Saturday, August 11, 2012

Building a shared memory IPC implementation - Part I

Overview


Inter-process communication has become a very wide-spread pattern in many modern applications. The nice sandboxing that a multi-process architecture provides is a major contributor to its popularity.

Google Chrome for instance spawns a process for every tab the user opens and there are more system processes running also. It is obvious that a fast IPC system is a must.

After a some research on different transports for an IPC system the best candidates were:
  • shared memory
  • pipes
  • TCP
After some experimentation on Windows, it was clear that a good shared memory implementation outperformed the other ones (not difficult to guess) but we found out that TCP actually has tremendous throughput when it works on loopback and the data packets are reasonably big.
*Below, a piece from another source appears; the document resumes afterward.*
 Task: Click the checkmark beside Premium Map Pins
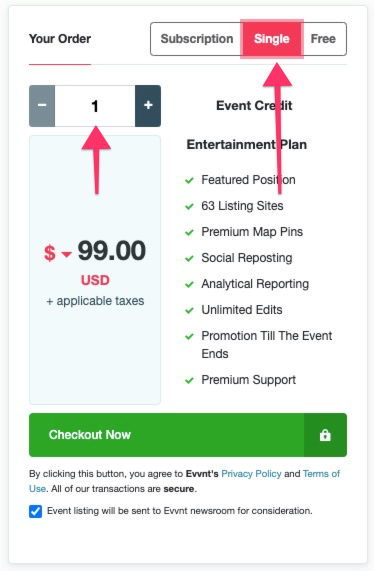[189, 232]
Message pipes are very convenient but the need for a cross-platform solution meant that we'd need to accommodate both Linux and Win pipes in our system.
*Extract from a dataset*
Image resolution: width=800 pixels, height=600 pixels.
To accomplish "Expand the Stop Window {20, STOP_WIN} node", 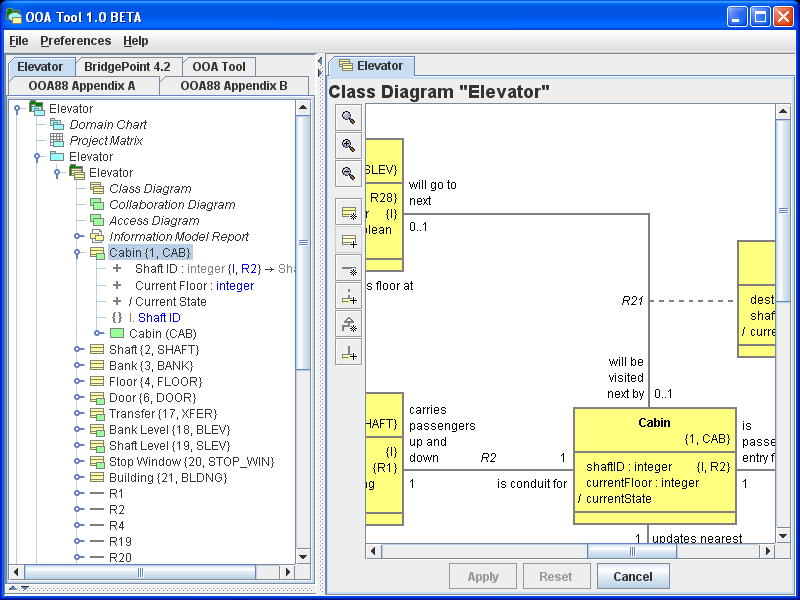I will pos(78,461).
In this post I'd like to share an implementation based on shared memory that we use in a commercial project where the messages themselves are very numerous but small and the overhead per-message must be minimal. I'll explain the interfaces, algorithm and choices we made using a mix of C++ and pseudo-code. A shared memory transport is more difficult to use but provides us with more control and speed and although there are differences in it's behavior between OSs they are very easy to deal with.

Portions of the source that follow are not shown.